I try to declare a current_date()
variable in the global code.
After this I try to reference this column with SQL:
where column = aktueller_tag
Guten tag mi_mlr, I see that you are a new contributor. Can you please frame the question as a minimum verifiable working example? I'll do my best to answer given the information you provided:
Once you get the global variable using the current_date()
, you can reference this within any node/dataset in Code Workbooks.
This is what is in my global code:
from pyspark.sql import functions as F
aktueller_tag = F.current_date()
Then from the console or a dataset node, I can run:
>>> print(aktueller_tag)
Column<b'current_date()'>
Since this is a column, I can add a new column to an existing dataset.

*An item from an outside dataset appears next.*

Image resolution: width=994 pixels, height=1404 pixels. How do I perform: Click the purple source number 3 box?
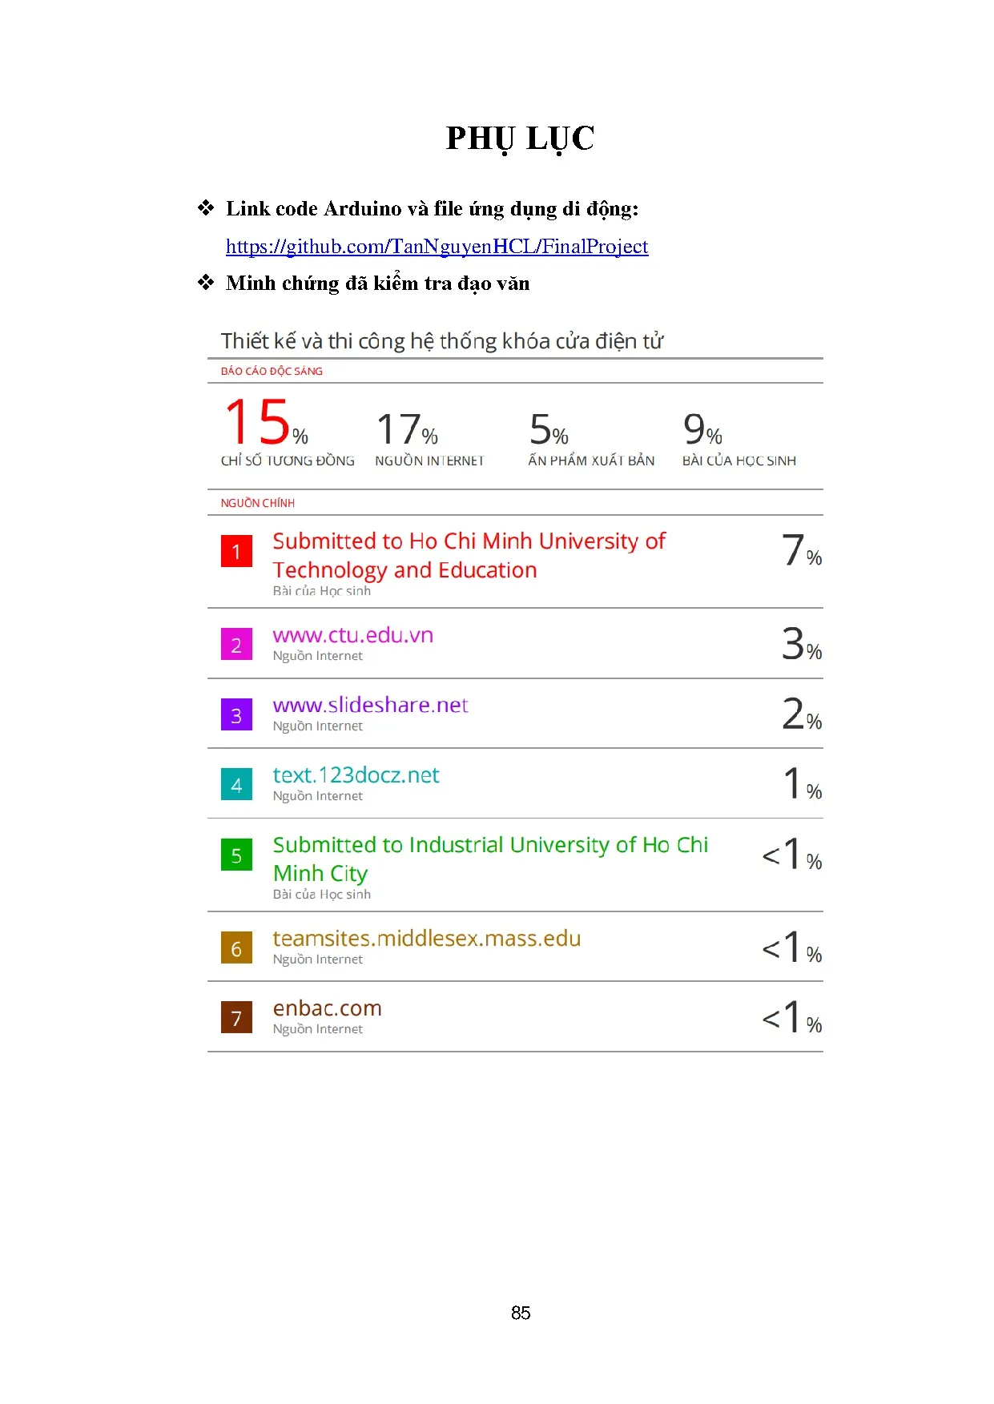[x=236, y=715]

df = df.withColumn("today", aktueller_tag)
Here is an end to end example with the notional flight data in Foundry:
This is an example in the console:
>>> flight.withColumn("today",aktueller_tag)
DataFrame[unique_flight_id: int, flight_id: string, aircraft_registration: string, departure_date: date, arrival_date: date, domestic_or_international: string, scheduled_departure_airport: string, scheduled_arrival_airport: string, today: date]
>>> flight.withColumn("today",aktueller_tag).select("today").show(1)
+----------+
| today|
+----------+
|2022-03-30|
+----------+
Now if you wanted to write the filter, an easy way would be:
flight = flight.withColumn("today",aktueller_tag)
flight_today = flight.where(F.col("today")==F.col("departure_date"))
Where departure_date is the column you wanted to filter on. I hope this helps!